Woolf highlights the widespread presence of “medal thresholds” in wine competitions, which utilize point scores. However, a sound and believable explanation of group scoring must assume the comparability of the judges’ scores, which is fantastical and its implausibility merely masked by the common usage of numbers. For instance, imagine both of us tasting the same St-Joseph under similar conditions and seeking each other’s score if obliged to give. If I rate it 90 and you rate it 88, does that definitively mean I enjoyed the wine more, value the craftsmanship higher, or consider it a better representation of its kind (like northern Rhône, St-Joseph, Syrah…) than you? Absolutely not. The number difference could merely reflect varying perceptions of craftsmanship, aesthetic value, or gratification that each score conveys. And how can one determine or deduce the reason behind these scoring differences?

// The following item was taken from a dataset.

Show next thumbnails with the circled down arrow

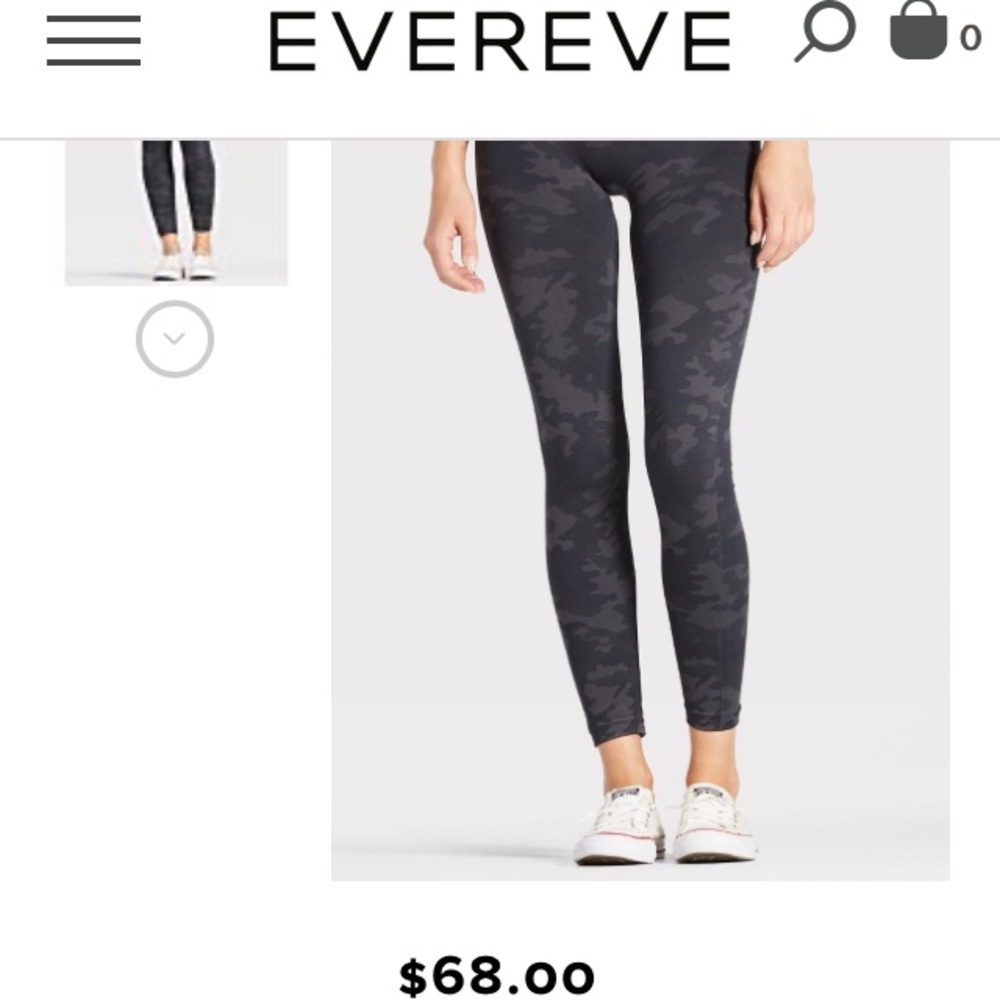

The dilemma seen in wine competitions is reminiscent of how doctors ask patients to rate their pain on a scale from one to ten, and from this, try to infer their “tolerance” of pain. How can they dismiss the apparent possibility that different patients might simply have different interpretations of what number accurately represents a particular sensation—or, to delve deeper into epistemology, how can it be dismissed that experiencing a certain amount of pressure from a vise on one’s finger (or, similarly, the same wine tasting experience) is innately perceived differently between individuals? Even if neurophysiologists believe they can tackle this challenge, it would be contingent on questionable theoretical assumptions.

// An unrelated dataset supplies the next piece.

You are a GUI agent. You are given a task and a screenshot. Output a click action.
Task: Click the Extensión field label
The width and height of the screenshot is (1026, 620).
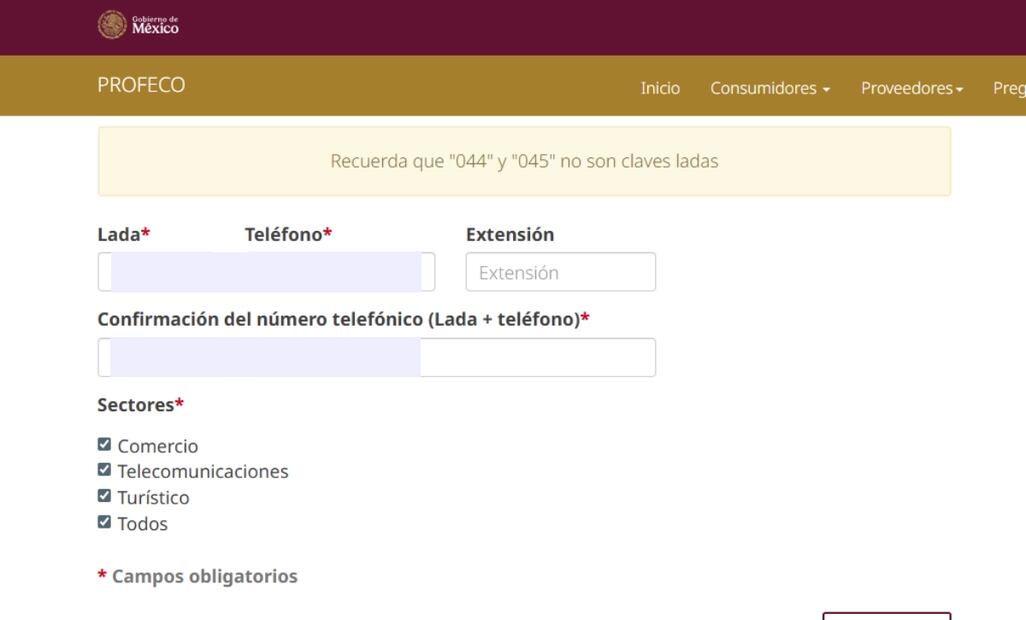(x=509, y=234)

The dilemma presented through the pain example is akin to issues with the 100-point wine scale. If “10” or “100” represent the pinnacle, using these metrics implies that one cannot conceive of a more intense pain or more perfect wine. What occurs if a wine or pain exceeds previous experiences? This would necessitate recalibrating earlier scores downward.
Related
The problem of measuring with comparable standards is illustrated by the circumstances that led to Robert Parker’s adoption of the 100-point scale. This scale was previously used in American educational systems, a practice traceable to as early as 1837 at Harvard. A notable historical reference is an 1853 session described in The Western Horticultural Review and Botanical Magazine, which discussed Cincinnati’s esteemed wine growers as well as the use of a similar scale for academic evaluations over a century prior to the launch of The Wine Advocate.
In American education, few grading distinctions are as critical as those between the grades D and F, where F indicates failure. However, the exact threshold for failing can vary significantly by institution, sometimes as low as 50 or as high as 70. Institutions, and even individual educators, determine their own standards. They tailor assessments not only to reflect grades but also to align with their judgment of students’ understanding. When test scores differ broadly from a teacher’s expectations of students’ capabilities, these subjective assessments often override numerical scores and lead to graded “curves.” Wine judging may involve a similar reliance on intuition when determining whether a wine merits a gold medal versus being a “90-point wine.”
Is it possible to achieve mutual calibration? Theoretically, it is feasible. For instance, in the United States, educators involved in assessing Advanced Placement Exams are educated using specific paradigms. However, these are designed for highly consistent test scenarios and are intended to represent only six integer scores. Attempting to adapt this method to the varied world of wine rating, where evaluators must abandon their typical scoring methods for compatibility on a 100-point scale, poses a significant challenge. Furthermore, proposing a universal standard to average numerical evaluations from different wine critics seems nearly as dubious as attempting to average the distances between two points measured in kilometers, miles, leagues, and furlongs.